• Claim of patent infringement in relation to a system for cooling mobile ice rinks
  • Court of Appeal applies judgment of the Supreme Court in ACTAVIS v Lilly on patent variants for the first time
  • Clarification on the correct approach when interpreting patent claims

What's it about?

Ice-World (the claimant) owned a patent for a system for cooling mobile ice rinks and claimed that Icescape (the defendant) had infringed its patent with Icescape's own mobile ice rink system.

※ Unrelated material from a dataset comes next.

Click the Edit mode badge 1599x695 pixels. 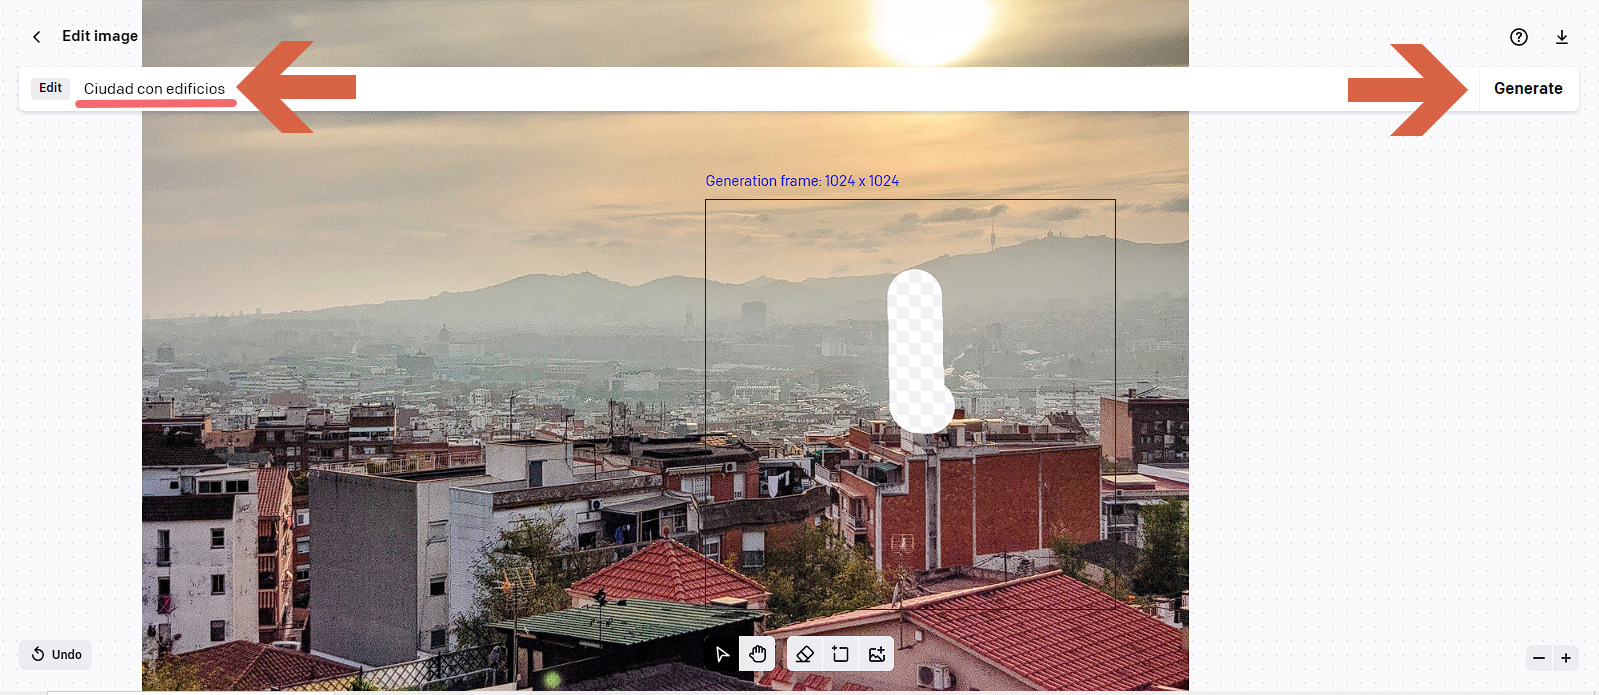(50, 88)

The patent protected the invention of the use of flexible joint members which connected each section of the cooling pipes and allowed for quicker, easier and more compact packing, transportation and installation.  

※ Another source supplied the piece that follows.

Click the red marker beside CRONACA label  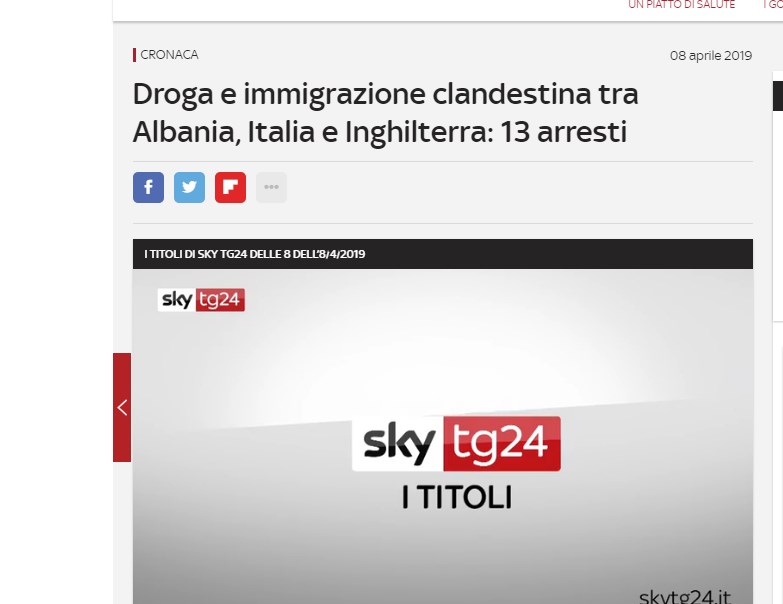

At first instance, the High Court found in favour of the defendant on three issues: (i) Ice-World's patent was invalid for not being entitled to priority – several elements of the patented system had not been disclosed in the priority document (an earlier Netherlands patent application) on which the patent relied in order to maintain its novelty over the disclosure in the priority document; (ii) the mobile ice rink made by Icescape did not infringe because it did not fall within the scope of the patent; and (iii) (assuming the patent was valid) Ice-World had no defence to the claim that it had made unjustified threats against Icescape. 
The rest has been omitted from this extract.